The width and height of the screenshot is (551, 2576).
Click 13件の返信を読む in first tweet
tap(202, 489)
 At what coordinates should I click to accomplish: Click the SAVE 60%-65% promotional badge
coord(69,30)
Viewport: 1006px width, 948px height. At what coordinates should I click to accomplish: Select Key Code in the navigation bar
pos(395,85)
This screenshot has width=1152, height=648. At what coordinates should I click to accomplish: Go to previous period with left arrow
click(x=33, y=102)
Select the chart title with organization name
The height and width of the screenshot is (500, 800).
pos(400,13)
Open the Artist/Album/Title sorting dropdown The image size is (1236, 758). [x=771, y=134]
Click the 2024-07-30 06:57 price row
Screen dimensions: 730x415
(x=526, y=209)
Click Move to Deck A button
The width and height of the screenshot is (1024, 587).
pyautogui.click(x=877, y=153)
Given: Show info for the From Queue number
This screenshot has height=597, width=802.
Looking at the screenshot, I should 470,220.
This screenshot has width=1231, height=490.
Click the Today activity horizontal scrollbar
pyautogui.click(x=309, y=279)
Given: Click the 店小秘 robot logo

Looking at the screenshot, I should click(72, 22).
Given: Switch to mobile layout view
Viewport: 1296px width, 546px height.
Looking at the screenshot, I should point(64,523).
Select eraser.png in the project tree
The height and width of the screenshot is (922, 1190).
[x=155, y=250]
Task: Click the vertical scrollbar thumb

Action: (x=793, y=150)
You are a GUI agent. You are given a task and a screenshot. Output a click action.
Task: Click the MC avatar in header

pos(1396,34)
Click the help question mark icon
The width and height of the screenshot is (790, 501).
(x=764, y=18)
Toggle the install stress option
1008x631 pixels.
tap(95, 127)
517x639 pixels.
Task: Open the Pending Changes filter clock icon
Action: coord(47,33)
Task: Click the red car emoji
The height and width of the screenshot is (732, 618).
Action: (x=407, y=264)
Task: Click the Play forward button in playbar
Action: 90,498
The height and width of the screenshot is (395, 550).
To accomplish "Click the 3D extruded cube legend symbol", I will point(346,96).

_EXERCISE AIM_: Your task is to output the material above exactly.

_TASK RESULT_:
The width and height of the screenshot is (551, 2576).
Click 13件の返信を読む in first tweet
tap(202, 489)
 At what coordinates should I click to accomplish: Click the SAVE 60%-65% promotional badge
coord(69,30)
Viewport: 1006px width, 948px height. At what coordinates should I click to accomplish: Select Key Code in the navigation bar
pos(395,85)
This screenshot has width=1152, height=648. At what coordinates should I click to accomplish: Go to previous period with left arrow
click(x=33, y=102)
Select the chart title with organization name
The height and width of the screenshot is (500, 800).
pos(400,13)
Open the Artist/Album/Title sorting dropdown The image size is (1236, 758). [x=771, y=134]
Click the 2024-07-30 06:57 price row
Screen dimensions: 730x415
(x=526, y=209)
Click Move to Deck A button
The width and height of the screenshot is (1024, 587).
pyautogui.click(x=877, y=153)
Given: Show info for the From Queue number
This screenshot has height=597, width=802.
Looking at the screenshot, I should 470,220.
This screenshot has width=1231, height=490.
Click the Today activity horizontal scrollbar
pyautogui.click(x=309, y=279)
Given: Click the 店小秘 robot logo

Looking at the screenshot, I should click(72, 22).
Given: Switch to mobile layout view
Viewport: 1296px width, 546px height.
Looking at the screenshot, I should point(64,523).
Select eraser.png in the project tree
The height and width of the screenshot is (922, 1190).
[x=155, y=250]
Task: Click the vertical scrollbar thumb

Action: (x=793, y=150)
You are a GUI agent. You are given a task and a screenshot. Output a click action.
Task: Click the MC avatar in header

pos(1396,34)
Click the help question mark icon
The width and height of the screenshot is (790, 501).
(x=764, y=18)
Toggle the install stress option
1008x631 pixels.
tap(95, 127)
517x639 pixels.
Task: Open the Pending Changes filter clock icon
Action: coord(47,33)
Task: Click the red car emoji
The height and width of the screenshot is (732, 618).
Action: (x=407, y=264)
Task: Click the Play forward button in playbar
Action: 90,498
The height and width of the screenshot is (395, 550).
To accomplish "Click the 3D extruded cube legend symbol", I will point(346,96).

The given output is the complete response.